Tumor compuesto por células epiteliales que muestran áreas de queratinización triquilemal con zonas de proli feración epitelial y aspecto infi ltrativo en el estroma, mostrando atipia citológica.

(0.26MB).

La paciente se manejó con resección del tumor con márgenes laterales amplios, incluyendo la fascia temporal superficial, dejando la herida cruenta para la cicatrización por segunda intención (fig. 2).

Figura 2.

Resección del tumor con margen lateral de tejido sano de 1,5 centímetros, incluyendo en profundidad la fascia tem poral superfi cial.

(0.15MB).
Discusión

El tumor pilar proliferante es una entidad muy poco frecuente, y puede ser confundido con un carcinoma escamocelular, como ocurrió en nuestra paciente6,8,12.

El término tumor pilar proliferante maligno ha sido objeto de controversia en la literatura13. Fue acuñado por Saida et al.14 porque presentaba algunas características agresivas, como crecimiento rápido e infiltración. Se debe sospechar de malignidad, además con riesgo de metástasis, cuando el tumor se localiza en áreas diferentes al cuero cabelludo, presenta crecimiento rápido e infiltrativo, diámetro mayor de 5 centímetros y/o muestra atipia citológica y actividad mitótica4,13.

Existe una propuesta para agrupar los tumores pilares proliferantes en tres grupos, correlacionando los hallazgos histológicos con el potencial de malignidad.
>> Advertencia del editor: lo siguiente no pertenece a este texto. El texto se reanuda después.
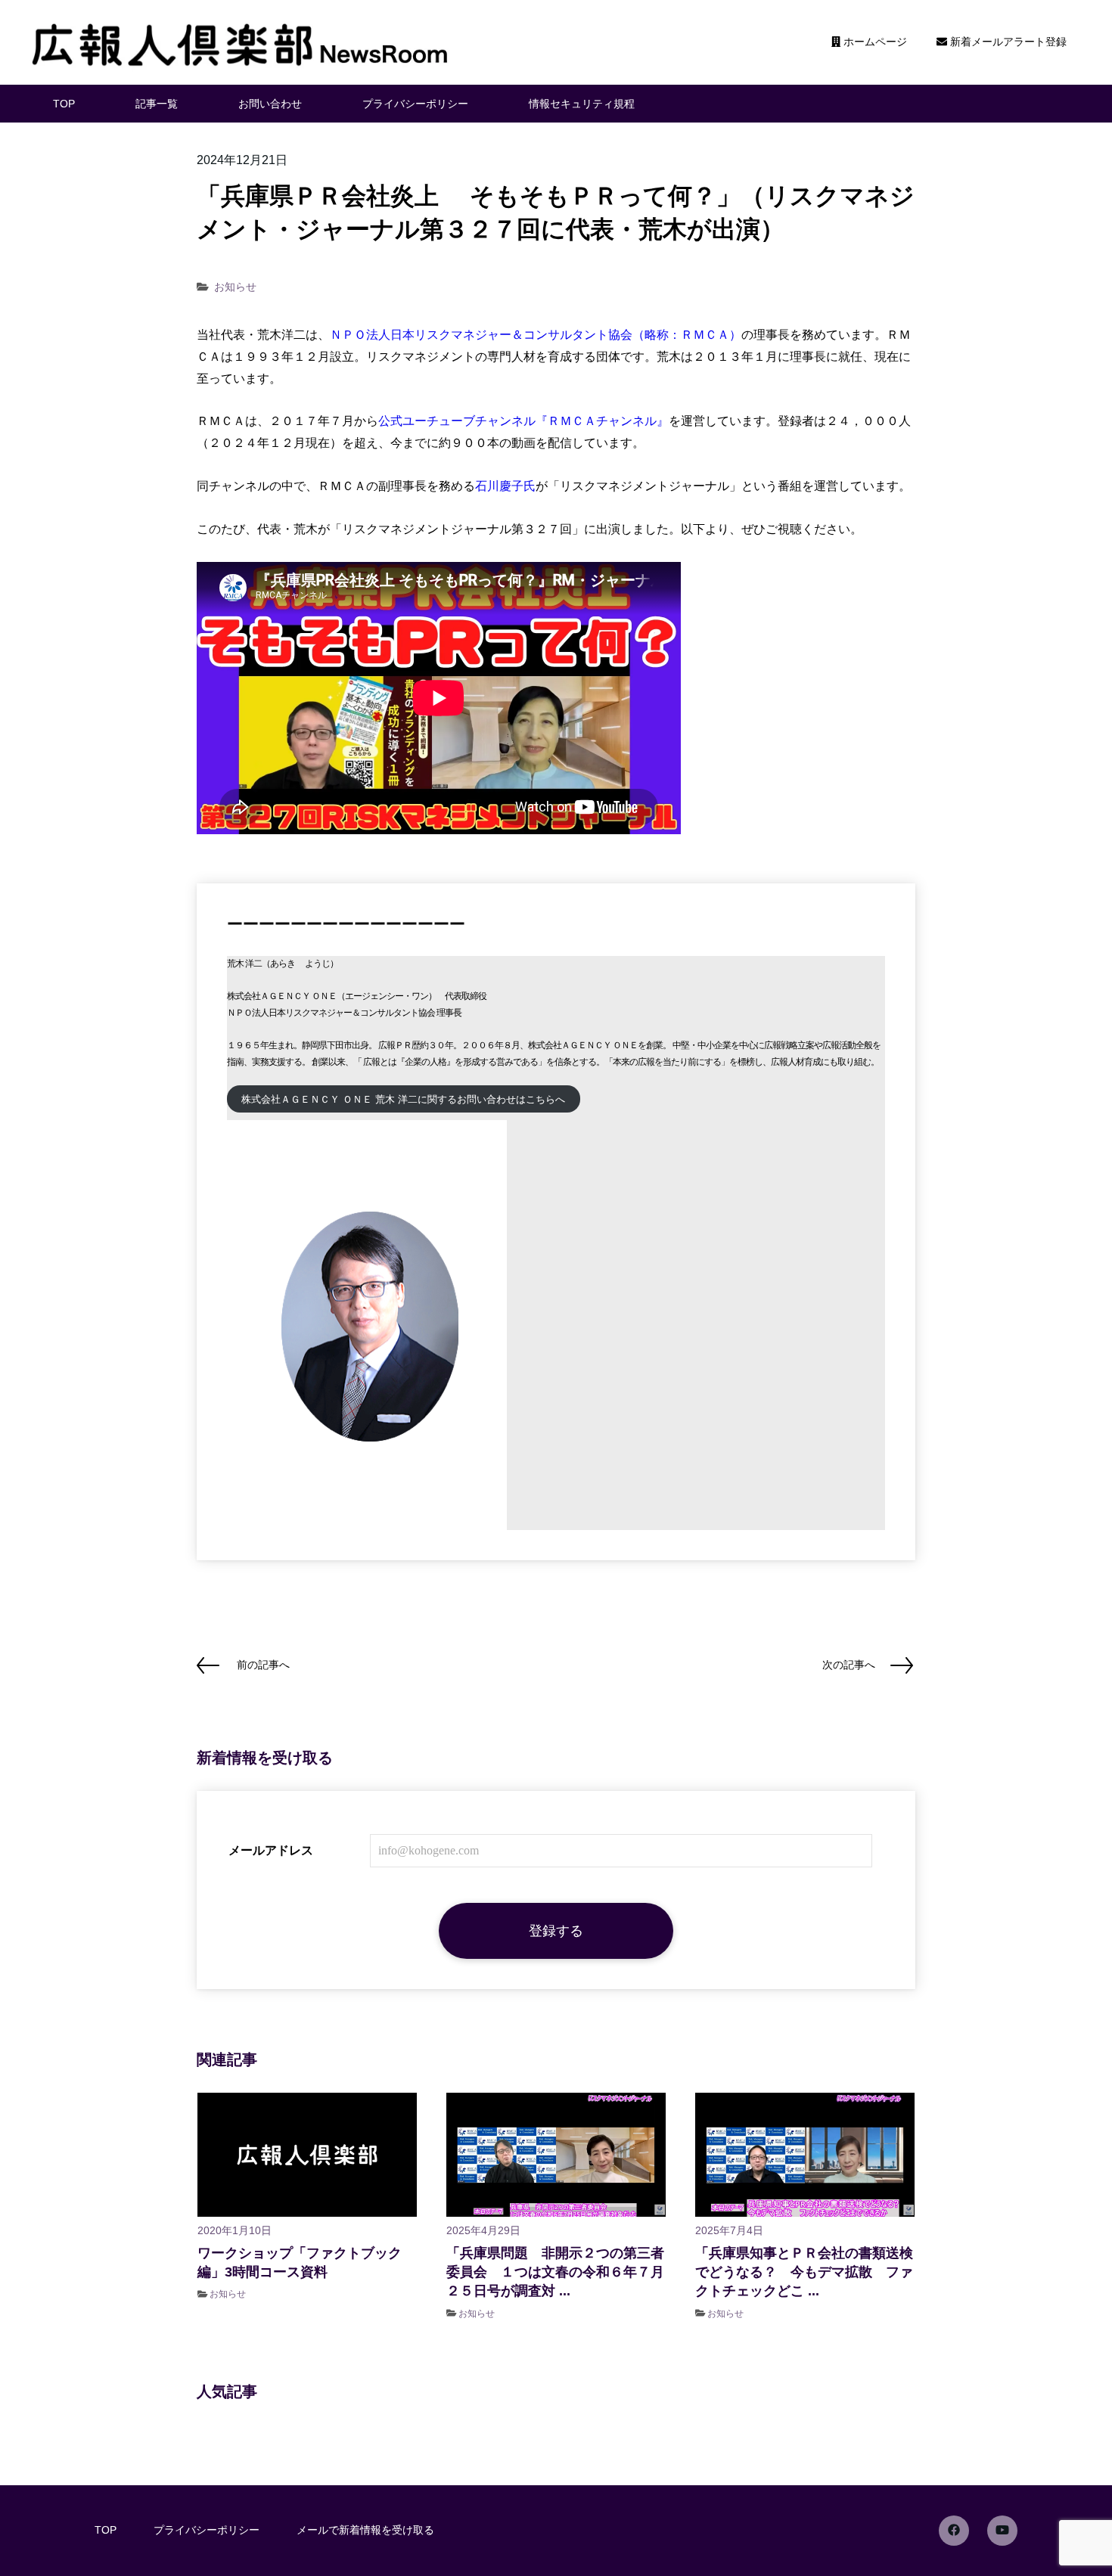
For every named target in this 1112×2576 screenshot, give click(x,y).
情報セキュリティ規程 (582, 104)
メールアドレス (270, 1850)
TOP (64, 104)
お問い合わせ (270, 104)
El primer grupo está constituido por lesiones benignas que no recidivan, con márgenes bien definidos, con modesta atipia celular y sin mitosis, necrosis ni invasión vascular o perineural. El grupo 2 presenta bajo grado de malignidad, pudiendo recidivar. Es localmente invasivo con compromiso de dermis profunda y tejido celular subcutáneo, como el caso de esta paciente. El grupo 3 presenta alto grado de malignidad, con tendencia a recurrir y dar metástasis linfáticas, mostrando patrón invasivo de crecimiento con pleomorfismo nuclear prominente, atipia, necrosis y posible invasión vascular y neural. El primer grupo puede ser llamado de benigno; el segundo, de local agresivo, y el tercero, de potencial metastásico. Las dos últimas categorías podrían equipararse a los grados bajo y alto de malignidad entre los tumores pilares proliferantes de la piel5.

En la histopatología, las lesiones malignas se presentan como tumores lobulados de consistencia dura, expansivos, de epitelio escamoso con áreas de hemorragia. La dermis está infiltrada, ocasionalmente también la hipodermis y el tejido celular subcutáneo. Los tumores presentan nidos de células escamosas con necrosis y queratinización triquilemal. El tumor presenta queratina acelular, con detritos necróticos y amorfos, además de aspecto infiltrativo del estroma5. Por esto su principal diagnóstico diferencial es el carcinoma escamocelular infiltrante15.

El tratamiento de estos tumores es la resección amplia con márgenes mayores a un centímetro; también existe la opción de la cirugía micrográfica de Mohs, que se realiza en centros especializados para el control preciso de los márgenes. En algunos casos puede requerirse la radioterapia para evitar las recidivas y la quimioterapia para la enfermedad metastásica. La linfadenectomía se ha descrito para el tratamiento de las metástasis ganglionares. Debe realizarse un seguimiento periódico del paciente después del tratamiento para identificar posibles recidivas tumorales5,16–18.

Presentamos esta paciente por tratarse de una patología inusual y por el difícil diagnóstico diferencial con carcinoma escamocelular infiltrante y otras lesiones benignas, como los quistes triquilemales proliferantes, por lo que un correcto diagnóstico evita un tratamiento inadecuado.

Conflicto de intereses

Los autores declaran no tener ningún conflicto de intereses.